- Syrian journalist lament open discriminations at Poland, Hungary, Bulgaria, Moldova and Romania border crossings
Prime Minister Narendra Modi on Monday evening called a second high-level meeting on the Ukraine crisis after it was decided in an earlier meeting on Sunday to send four Ministers to the neighbouring countries of the war-hit nation to coordinate efforts to evacuate Indian students stranded there.
Modi had chaired a meeting on Sunday evening as well and had asserted that the safety and evacuation of Indians from Ukraine, attacked by Russia, is a top priority for his government.
Union ministers Hardeep Puri, Jyotiraditya Scindia, Kiren Rijiju and V K Singh will be going as “special envoys” of India, government sources had earlier said.
This is just as Ukrainian refugees are filing into neighbouring countries by the hundreds of thousands with some of the refugees clutching children in one arm, belongings in the other.
And they’re being heartily welcomed, by leaders of countries like Poland, Hungary, Bulgaria, Moldova and Romania.
But while the hospitality has been applauded, it has also highlighted stark differences in treatment given to migrants and refugees from the Middle East and Africa, particularly Syrians who came in 2015. Some of the language from these leaders has been disturbing to them, and deeply hurtful.

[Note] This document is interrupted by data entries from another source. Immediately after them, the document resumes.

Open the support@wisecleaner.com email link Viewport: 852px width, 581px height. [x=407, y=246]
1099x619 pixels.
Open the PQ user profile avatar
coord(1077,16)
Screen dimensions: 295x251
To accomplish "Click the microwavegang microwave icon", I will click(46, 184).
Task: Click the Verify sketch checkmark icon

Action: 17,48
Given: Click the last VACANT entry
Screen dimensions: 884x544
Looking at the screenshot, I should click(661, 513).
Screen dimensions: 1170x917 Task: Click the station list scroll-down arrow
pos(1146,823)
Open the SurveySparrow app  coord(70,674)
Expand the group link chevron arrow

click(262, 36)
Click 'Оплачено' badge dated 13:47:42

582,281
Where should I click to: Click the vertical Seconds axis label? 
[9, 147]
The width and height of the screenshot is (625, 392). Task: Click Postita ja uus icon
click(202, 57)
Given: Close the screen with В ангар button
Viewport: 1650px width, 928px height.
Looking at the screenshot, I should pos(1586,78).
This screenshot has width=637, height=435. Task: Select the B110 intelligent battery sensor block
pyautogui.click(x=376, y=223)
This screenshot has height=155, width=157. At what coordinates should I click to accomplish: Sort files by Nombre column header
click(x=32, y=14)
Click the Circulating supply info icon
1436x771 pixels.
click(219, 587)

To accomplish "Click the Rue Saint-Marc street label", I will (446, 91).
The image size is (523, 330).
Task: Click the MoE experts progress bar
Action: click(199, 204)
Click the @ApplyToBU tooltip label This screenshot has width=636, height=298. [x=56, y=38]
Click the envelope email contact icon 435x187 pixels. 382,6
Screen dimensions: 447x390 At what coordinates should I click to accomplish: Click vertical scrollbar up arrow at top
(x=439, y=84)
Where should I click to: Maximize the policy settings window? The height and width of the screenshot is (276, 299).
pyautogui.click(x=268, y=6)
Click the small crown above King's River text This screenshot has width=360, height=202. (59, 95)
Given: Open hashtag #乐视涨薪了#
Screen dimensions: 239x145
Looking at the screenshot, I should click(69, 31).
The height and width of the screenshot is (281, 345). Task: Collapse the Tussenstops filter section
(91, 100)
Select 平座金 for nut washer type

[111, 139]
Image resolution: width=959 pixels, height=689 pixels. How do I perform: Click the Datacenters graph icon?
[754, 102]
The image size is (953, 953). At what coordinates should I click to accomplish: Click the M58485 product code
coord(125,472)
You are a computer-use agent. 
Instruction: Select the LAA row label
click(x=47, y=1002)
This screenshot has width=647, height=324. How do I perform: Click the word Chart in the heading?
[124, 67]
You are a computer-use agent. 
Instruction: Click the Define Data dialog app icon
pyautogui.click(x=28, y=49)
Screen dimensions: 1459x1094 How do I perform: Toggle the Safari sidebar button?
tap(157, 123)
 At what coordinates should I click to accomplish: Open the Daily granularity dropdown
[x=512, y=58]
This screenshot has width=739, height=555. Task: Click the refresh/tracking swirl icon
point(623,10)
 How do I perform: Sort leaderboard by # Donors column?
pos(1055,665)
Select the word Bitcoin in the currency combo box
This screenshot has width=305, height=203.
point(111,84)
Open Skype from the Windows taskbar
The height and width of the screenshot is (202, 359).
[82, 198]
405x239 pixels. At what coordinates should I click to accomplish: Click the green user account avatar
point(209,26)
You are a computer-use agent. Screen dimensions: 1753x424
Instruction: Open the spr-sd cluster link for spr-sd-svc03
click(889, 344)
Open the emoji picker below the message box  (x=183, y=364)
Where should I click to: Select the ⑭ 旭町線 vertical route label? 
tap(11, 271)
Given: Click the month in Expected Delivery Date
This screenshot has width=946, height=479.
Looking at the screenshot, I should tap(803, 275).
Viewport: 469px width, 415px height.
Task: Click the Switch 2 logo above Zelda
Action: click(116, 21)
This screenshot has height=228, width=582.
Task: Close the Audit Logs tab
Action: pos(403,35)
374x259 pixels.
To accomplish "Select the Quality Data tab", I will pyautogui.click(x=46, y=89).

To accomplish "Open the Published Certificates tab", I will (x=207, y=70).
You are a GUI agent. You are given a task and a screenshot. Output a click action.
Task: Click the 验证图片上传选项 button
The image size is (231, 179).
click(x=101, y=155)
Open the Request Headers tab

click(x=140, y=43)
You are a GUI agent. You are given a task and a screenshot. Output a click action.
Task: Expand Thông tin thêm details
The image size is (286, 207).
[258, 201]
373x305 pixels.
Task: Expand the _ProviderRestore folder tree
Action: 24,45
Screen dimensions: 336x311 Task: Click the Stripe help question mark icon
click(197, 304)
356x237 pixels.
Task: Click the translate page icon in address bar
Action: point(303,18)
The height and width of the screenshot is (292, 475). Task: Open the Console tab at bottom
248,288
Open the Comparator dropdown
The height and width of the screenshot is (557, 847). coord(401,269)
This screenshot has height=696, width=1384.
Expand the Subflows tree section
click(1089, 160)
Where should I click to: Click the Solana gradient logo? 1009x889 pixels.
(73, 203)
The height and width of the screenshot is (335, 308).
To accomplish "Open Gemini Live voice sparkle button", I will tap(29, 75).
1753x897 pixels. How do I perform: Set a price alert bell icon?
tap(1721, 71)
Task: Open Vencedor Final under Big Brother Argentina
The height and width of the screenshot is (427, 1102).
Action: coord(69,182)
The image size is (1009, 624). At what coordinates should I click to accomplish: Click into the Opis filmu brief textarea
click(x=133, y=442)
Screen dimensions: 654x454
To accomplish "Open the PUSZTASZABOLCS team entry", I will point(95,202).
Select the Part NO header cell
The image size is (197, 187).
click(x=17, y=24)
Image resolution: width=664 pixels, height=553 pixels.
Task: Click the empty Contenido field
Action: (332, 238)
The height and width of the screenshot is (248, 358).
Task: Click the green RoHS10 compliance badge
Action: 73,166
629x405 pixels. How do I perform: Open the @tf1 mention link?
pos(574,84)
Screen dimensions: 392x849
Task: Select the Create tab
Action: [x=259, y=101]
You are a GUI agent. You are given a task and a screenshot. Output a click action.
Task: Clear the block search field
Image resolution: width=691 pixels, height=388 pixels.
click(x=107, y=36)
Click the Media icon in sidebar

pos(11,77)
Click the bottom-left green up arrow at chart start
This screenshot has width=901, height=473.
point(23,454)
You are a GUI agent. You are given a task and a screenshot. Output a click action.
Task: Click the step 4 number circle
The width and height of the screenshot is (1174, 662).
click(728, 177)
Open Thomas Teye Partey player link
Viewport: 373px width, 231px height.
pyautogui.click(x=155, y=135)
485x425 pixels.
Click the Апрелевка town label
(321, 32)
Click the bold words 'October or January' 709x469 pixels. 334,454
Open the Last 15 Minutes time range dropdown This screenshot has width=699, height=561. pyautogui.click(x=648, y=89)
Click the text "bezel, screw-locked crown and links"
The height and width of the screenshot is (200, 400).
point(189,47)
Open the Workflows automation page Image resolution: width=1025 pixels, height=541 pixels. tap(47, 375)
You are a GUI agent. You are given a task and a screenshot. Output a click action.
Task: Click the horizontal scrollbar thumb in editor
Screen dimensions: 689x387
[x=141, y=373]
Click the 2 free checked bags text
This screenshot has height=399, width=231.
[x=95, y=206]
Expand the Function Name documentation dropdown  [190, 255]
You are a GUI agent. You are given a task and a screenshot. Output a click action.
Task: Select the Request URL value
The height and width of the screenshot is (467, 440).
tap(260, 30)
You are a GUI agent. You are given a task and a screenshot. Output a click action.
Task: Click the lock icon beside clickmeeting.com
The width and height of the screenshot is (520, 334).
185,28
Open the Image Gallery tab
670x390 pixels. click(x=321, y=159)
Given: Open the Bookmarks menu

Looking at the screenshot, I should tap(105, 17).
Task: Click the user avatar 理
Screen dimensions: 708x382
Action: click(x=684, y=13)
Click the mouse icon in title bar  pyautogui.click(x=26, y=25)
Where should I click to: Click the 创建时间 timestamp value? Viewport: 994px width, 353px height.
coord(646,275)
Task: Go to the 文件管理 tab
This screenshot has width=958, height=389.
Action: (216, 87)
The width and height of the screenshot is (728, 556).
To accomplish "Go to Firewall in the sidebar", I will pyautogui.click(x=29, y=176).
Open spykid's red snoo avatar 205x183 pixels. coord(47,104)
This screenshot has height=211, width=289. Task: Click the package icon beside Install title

“These are not the refugees we are used to…these people are Europeans,” Bulgarian President Rumen Radev told journalists earlier this week, of the Ukrainians. “These people are intelligent, they are educated people…This is not the refugee wave we have been used to, people we were not sure about their identity, people with unclear pasts, who could have been even terrorists…” “In other words,” he added, “there is not a single European country now which is afraid of the current wave of refugees.”
Syrian journalist Okba Mohammad says that statement “mixes racism and Islamophobia.”